My pastor was still a little boggled. I don't know that he'd ever considered what those words "died for our sins" meant. "Uh, think about it," he said, "I'm sure you'll figure it out."

Sure, thanks Rev. Lots of help that was. In my quest for an answer, I went online (duh), and one of the first hits on google for "why did jesus die" was this page. It's a rambling little rant about how God respects us so much he gave us free will, and how somehow that means Jesus had to die.

Call me skeptical. Actually, call me laughing my ass off. This person has huge problems understanding what 'free will' actually means (hint: it doesn't mean that a choice made by one person gets passed down to the rest of the human race, who then by definition have no ability to make that choice on their own), so his ramblings are a bit off. But it's mostly a great argument for not understanding the creation story literally.

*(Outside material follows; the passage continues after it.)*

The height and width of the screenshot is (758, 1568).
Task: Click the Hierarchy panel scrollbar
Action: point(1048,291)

Even if we ditch biblical literalism, though, we haven't solved the problem of Jesus. Why does God need a sacrifice? What is it about sin that needs a sacrifice to forgive? Yes, it's antithetical to God's nature, but let's think about that a little bit. It's the opposite of God. God hates it so much that he's willing to condemn you to hell for all eternity. Burning, burning hell for all eternity. All eternity. So let's just suppose (you know, for argument's sake) that God really, really hates sin. Think of it as the anti-God. If God and sin meet, maybe they eliminate each other in a huge explosion, I dunno. Anyway, God hates it.

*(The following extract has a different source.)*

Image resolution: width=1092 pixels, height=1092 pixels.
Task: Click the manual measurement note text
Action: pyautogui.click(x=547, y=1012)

Why sacrifice, then? If sin is the anti-God, then what is it about sacrifice that eliminates the unholiness of sin? Think about the Old Testament: bull calves or lambs were enough to atone for most sins. What magic of bulls, when they're sacrificed, makes the anti-God (sin) okay enough that God can be fine with it? How does this forgiveness thing work, if such a metaphysically insignificant thing as a bull can somehow transmute the anti-God into something that God can be okay with?

If I stop and try to answer that question honestly, I know that there's nothing metaphysically special about bulls. It's the repentance behind the idea of sacrifice that matters. The bull is just a physical manifestation of someone saying "Look, I screwed up, and I'm sorry." But the fact remains: repentance alone isn't enough. Plenty of really poor ancient Jews repented of their sins, but they weren't considered clean again until they could scrape up the money to make the appropriate offerings. So repentance alone isn't enough; there's something about sacrifice that gets to God in a difference way than a simple "I'm sorry".

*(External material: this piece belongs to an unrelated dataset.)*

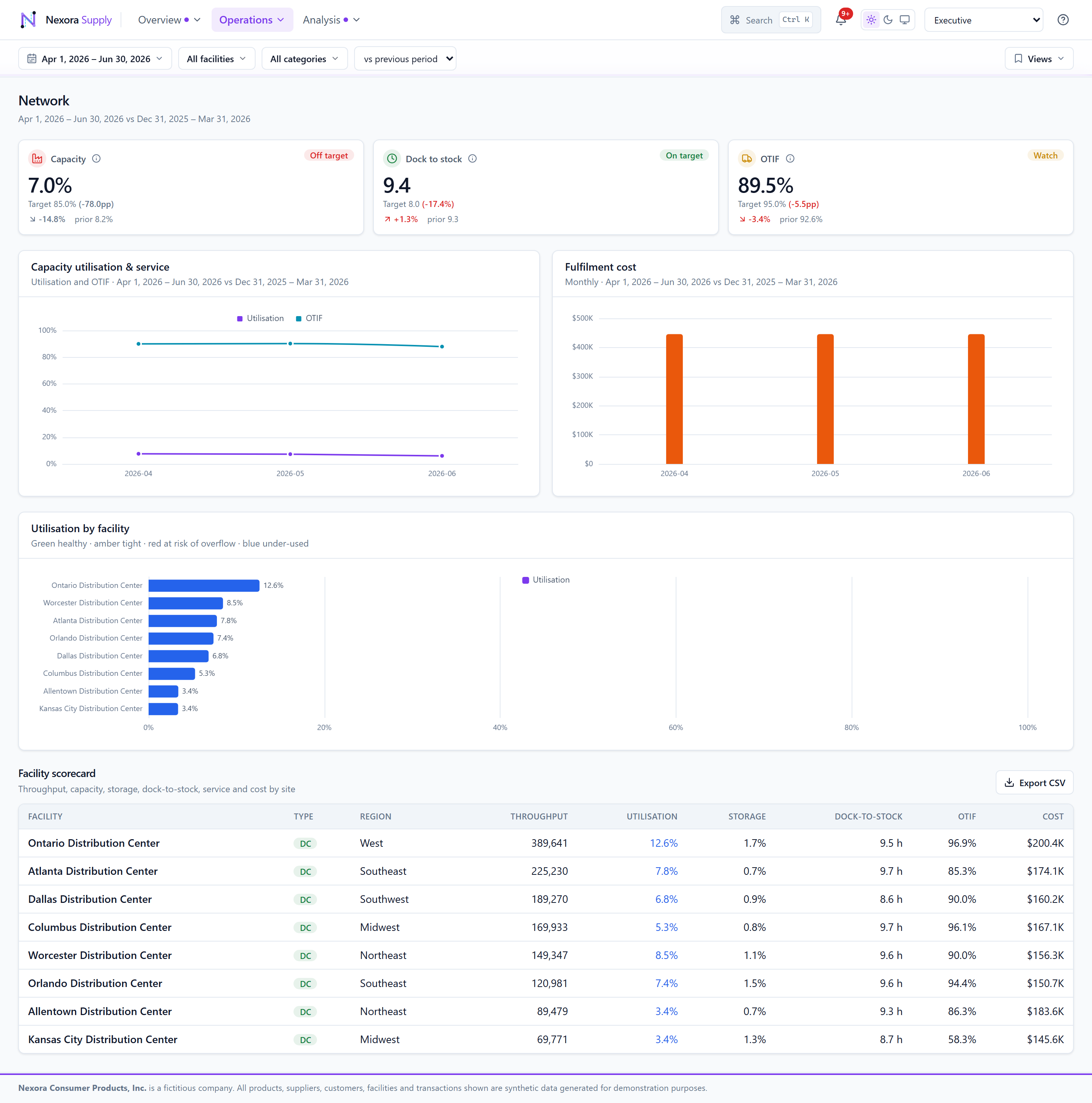The height and width of the screenshot is (1103, 1092).
Task: Open the notifications bell
Action: 841,20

What am I getting to here? Well, what we think about sacrifice is inextricably related to what we think about Jesus. Wait, let me rephrase: what we think about sacrifice just is what we think about Jesus, if we accept the truism that "Jesus was the lamb of God; a sacrifice for our sins". So explaining what's special about bulls is central to the question of explaining why Christianity matters: both are answers that get at the question of why "I'm sorry" isn't enough for God's forgivenenss, and sacrifice by death is required.

I think that in the future, I'll post more on a few of the schools of thought surrounding the metaphysics of sacrifice in the Christian paradigm. Now that I've started reading about it, there are some interesting things that people have said, and that I want to say in response. But this post is long enough, so I'll leave off here for now.